Cybersecurity researchers have intercepted vast quantities of private voice calls and text messages, including potentially sensitive communications of government and military officials, transmitted over completely unprotected satellite communication links.
When the researchers decided to put satellite communications under scrutiny, they thought they would find some flaws. What they discovered was much worse than their wildest dreams. Using a commercial off-the-shelf satellite dish mounted on the roof of a university campus in San Diego, they scanned internet traffic routed via 39 geostationary satellites visible from southern California.
“A shockingly large amount of sensitive traffic is being broadcast unencrypted, including critical infrastructure, internal corporate and government communications, private citizens’ voice calls and SMS, and consumer Internet traffic from in-flight wifi and mobile networks,” the researchers wrote in a statement. “This data can be passively observed by anyone with a few hundred dollars of consumer-grade hardware.”
It turns out that many of these satellites are using outdated equipment, the researchers say. “Geostationary satellites are a somewhat older technology so our expectation was that they will be using some older, outdated cryptography,” Dave Levin, an associate professor in computer science at the University of Maryland who led the research, told Space.com. “So, we thought we would try to listen and then see whether we could break this cryptography. It turned out we didn’t have to because the cryptography wasn’t used at all in large part.”
Geostationary satellites orbit Earth at a distance of 22,000 miles (36,000 kilometers). At this distance, the orbital velocity of a satellite matches the speed of Earth’s rotation. As a result, the satellite appears suspended above a fixed spot on the equator, having a stable view of a large portion of the globe.
Before the advent of low-Earth-orbit internet-beaming megaconstellations such as SpaceX’s Starlink, geostationary satellites were the dominant solution for satellite communications. They are still widely used today, including for military purposes. The satellites scrutinized in the new study make up only about 15 percent of the world’s entire geostationary fleet, Wenyi “Morty” Zhang, a PhD researcher at the University of California, San Diego, and co-author of the study, told Space.com. He thinks the scope of the problem is likely much worse.
Levin said that what the team found was “as bad as one could hope.” The researchers could listen to private phone calls, read text messages, but also see sensitive traffic transmitted by companies and government and military organizations. Data of passengers using in-flight WIFI provided onboard of commercial airliners were also easily visible.
“There were way more things in the clear than we had anticipated,” Levin added. “Moreover, there were also more sensitive things than we had anticipated.”
Zhang said the transmissions included messages sent by Mexican military and the police, and even some communications by the U.S. Government.

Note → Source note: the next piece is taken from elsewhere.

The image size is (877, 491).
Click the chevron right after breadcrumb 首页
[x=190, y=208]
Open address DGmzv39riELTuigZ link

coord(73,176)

“It was quite shocking to us,” said Zhang, who built the eavesdropping antenna and led the technical side of the project. The entire set-up, he said, cost a few hundred dollars and consisted of commercially available equipment.
The complete absence of encryption of the satellite links was only one part of the problem, added Levin. Hundreds of companies, frequently unaware of the workings of satellite communications systems, were sending their data via those satellites without end-to-end encryption, which is a standard in today’s secure internet communication.
Data being transmitted by hundreds of companies including mobile telephone operator T-Mobile were thus in plain sight of the researchers. The team has not yet disclosed the names of all the affected companies. They are bound by responsible disclosure rules that require them to give the affected parties time to fix the problems before making their issues public, but they stated that millions of users have been made vulnerable through the complete lack of encryption.
The researchers spent mere days investigating each of the satellites. Still, the amount of intercepted communications was mind-boggling. A dedicated attacker could easily harvest even more data. And in addition to gathering sensitive information, attackers could find many ways to actively exploit those vulnerabilities.
“Just from being able to see people’s text messages, you might be able to get their two-factor authentication codes and then log into systems as them,” said Levin. “But an adversary could step up to another level and begin interjecting their own messages. They could, for example, try to interfere with critical infrastructure.”
Levin added that although the affected companies first didn’t want to believe they had a problem of such a scope at their hands, they all responded “positively” and in many cases were not even aware how much of their data was transmitted via satellites.
The research was presented in the Proceedings of the 32nd ACM Conference and is available online.